Всё в прошлом. Теория и практика публичной истории - стр. 34
Продуктивность взаимодействия краеведения и публичной истории обусловлена прежде всего тем, что институциональная база краеведения (объекты наследия, местные музеи, архивы, школы и т. д.) в значительной степени совпадает с той системой институтов, деятельность которой обеспечивает публичная история на Западе. Как уже отмечалось выше, эта сфера претерпевает значительные трансформации. Краеведение оказывается вовлечено в развитие туризма, культурного маркетинга и использование наследия как ресурс развития территорий. Локальное прошлое отчасти коммерциализируется: культурные предприниматели находят «бренды» и истории, которые могут быть интересны широким аудиториям. Другой важной тенденцией является развитие различных форм гражданской активности, в том числе инициативы по сохранению наследия и обсуждению трансформации городских пространств, увековечиванию памяти жертв и т. п. Наконец, еще одним фактором выступает новая культура частной памяти, подпитываемая интересом к семейной истории.

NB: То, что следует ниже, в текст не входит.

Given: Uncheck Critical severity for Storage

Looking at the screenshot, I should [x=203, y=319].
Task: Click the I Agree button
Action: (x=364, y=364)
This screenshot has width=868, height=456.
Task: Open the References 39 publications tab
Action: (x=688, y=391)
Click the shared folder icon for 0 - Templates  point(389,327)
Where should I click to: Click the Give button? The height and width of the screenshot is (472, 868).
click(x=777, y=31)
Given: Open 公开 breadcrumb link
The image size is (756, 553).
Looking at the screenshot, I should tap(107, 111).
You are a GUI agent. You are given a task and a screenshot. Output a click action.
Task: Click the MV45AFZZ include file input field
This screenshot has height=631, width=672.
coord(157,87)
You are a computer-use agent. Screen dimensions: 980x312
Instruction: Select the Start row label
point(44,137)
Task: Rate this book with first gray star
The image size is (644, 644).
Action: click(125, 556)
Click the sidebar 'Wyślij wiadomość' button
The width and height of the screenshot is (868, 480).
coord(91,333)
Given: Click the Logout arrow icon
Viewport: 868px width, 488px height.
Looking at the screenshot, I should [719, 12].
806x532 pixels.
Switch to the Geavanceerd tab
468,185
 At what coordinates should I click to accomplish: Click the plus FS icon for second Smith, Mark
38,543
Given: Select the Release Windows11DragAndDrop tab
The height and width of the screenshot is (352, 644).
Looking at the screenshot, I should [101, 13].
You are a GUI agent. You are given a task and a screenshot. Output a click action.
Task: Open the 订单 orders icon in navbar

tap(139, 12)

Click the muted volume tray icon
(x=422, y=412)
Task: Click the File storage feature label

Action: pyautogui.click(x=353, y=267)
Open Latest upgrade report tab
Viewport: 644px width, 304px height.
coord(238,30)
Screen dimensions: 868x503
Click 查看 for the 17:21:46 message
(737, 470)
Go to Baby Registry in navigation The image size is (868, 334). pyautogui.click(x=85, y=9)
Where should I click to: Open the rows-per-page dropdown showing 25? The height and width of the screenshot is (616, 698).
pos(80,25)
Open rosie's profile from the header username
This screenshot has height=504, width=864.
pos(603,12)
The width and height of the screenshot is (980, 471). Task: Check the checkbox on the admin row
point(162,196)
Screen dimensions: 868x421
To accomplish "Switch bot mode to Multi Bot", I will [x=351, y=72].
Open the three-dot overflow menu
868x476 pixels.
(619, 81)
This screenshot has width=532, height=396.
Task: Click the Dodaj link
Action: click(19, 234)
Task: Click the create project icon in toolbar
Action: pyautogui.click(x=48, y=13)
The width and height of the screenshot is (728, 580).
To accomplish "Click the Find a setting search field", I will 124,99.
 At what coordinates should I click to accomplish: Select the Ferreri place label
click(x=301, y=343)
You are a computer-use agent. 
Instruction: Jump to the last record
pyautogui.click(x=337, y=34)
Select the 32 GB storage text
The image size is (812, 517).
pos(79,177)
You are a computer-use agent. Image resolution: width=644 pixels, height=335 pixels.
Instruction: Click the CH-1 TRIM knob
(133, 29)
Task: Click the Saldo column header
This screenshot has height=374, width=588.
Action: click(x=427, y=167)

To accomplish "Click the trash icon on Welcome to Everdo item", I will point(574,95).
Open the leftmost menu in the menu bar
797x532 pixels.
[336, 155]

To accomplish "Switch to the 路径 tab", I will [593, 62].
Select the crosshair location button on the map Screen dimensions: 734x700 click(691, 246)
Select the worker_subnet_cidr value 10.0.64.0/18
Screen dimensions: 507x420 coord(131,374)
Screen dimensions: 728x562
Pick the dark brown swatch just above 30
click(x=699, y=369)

Переопределение взаимоотношений между академической наукой и публикой по поводу общего прошлого и исторического наследия делает особенно актуальным изучение традиций создания локального знания в разных обществах, осмысления существующих нарративов и практик. Насущной задачей представляется преодоление геттоизации краеведения, связанной как с замкнутостью официальной науки, так и с культивированием в рамках краеведения архаических моделей производства и представления знания (в частности, представлений о целостности региона или приоритете архаического прошлого). Опыт публичной истории, опирающийся на достижения различных дисциплин (от культурной географии и урбанистики до исследований памяти), мог бы сыграть важную роль в формировании новых перспектив краеведческой (само)рефлексии.